Reactions after OAS Permanent Council meeting
The resolution, entitled “The Situation in Nicaragua” reiterates the demand for the “immediate release of presidential candidates and political prisoners.” “It expresses its deep concern over the fact that the Permanent Council’s efforts to secure the Nicaraguan government to hold free and fair elections have been ignored.”
“It urges the Nicaraguan government to implement the principles of the Interim Democratic Charter without delay, as well as to monitor the possible OAS and other credible international observations aimed at holding free, fair and transparent elections as soon as possible, including all internationally recognized electoral reforms.”

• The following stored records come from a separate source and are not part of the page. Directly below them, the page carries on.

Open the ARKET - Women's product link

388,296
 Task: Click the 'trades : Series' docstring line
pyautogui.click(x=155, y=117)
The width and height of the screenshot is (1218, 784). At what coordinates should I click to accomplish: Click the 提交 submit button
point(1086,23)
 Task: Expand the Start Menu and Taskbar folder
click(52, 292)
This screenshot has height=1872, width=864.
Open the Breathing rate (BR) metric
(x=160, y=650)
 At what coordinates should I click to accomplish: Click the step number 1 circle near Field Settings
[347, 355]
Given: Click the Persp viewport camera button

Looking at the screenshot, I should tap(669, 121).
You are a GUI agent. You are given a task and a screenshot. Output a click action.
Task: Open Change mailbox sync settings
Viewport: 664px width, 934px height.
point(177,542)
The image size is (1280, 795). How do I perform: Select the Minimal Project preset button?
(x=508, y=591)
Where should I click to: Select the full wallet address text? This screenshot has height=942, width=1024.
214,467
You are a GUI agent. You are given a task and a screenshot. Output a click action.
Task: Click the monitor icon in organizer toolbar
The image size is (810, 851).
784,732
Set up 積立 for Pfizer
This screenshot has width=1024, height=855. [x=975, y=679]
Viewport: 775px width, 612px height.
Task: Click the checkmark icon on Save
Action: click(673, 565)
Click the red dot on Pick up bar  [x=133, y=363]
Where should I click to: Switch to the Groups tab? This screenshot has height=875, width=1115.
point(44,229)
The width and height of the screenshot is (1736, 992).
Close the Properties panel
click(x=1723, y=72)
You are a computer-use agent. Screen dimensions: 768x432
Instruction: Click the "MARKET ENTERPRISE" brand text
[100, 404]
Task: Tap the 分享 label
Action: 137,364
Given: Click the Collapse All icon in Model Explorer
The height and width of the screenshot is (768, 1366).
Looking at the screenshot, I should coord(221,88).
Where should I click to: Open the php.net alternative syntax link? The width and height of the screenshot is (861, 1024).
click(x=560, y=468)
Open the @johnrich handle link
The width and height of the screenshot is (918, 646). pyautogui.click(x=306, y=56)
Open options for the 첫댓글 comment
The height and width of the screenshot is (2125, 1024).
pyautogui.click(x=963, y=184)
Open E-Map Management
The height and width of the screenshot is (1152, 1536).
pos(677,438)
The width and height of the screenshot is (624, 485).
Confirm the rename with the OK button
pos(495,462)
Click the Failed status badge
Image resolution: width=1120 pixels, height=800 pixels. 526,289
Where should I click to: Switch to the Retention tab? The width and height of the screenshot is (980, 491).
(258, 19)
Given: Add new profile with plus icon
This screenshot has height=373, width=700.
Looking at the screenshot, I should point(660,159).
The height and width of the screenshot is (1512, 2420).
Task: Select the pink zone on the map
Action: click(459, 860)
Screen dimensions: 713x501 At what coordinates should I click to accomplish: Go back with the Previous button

It also finally asks, “if necessary, to adopt other measures in accordance with the US-US Democratic Charter, including the Charter of the Organization of American States and the assessment of the November 7 elections during the 51st General Assembly.”
After the OAS Permanent Council meeting, US Secretary of State Brian Nichols posted a message on Twitter expressing satisfaction with the results of the OAS Permanent Council session.
Democratic governments do not imprison their opponents before an electoral process. Today, we are pleased to see most member states @OAS_ is official Condemnation of Ordega and Murillo’s abuses against the people of Nicaraguan, “he wrote.
Democratic governments do not imprison their opponents before an electoral process. Today, we are pleased to see most member states @OAS_ is official Condemnation of Ordega and Murillo’s abuses against the Nicaraguan people. https://t.co/rBTapPins8
– Brian A. Nichols (@WHAAsstSecty) October 20, 2021
For his part, Jose Miguel Vivango, director of the US Human Rights Watch, lamented Argentina’s position on Twitter.
It is unfortunate that Argentina did not support the OAS resolution against repression in Nicaragua.
Throughout its democratic history, Argentina has generally taken a clear stand on the protection of human rights. The foreign policy of the current administration is worrying.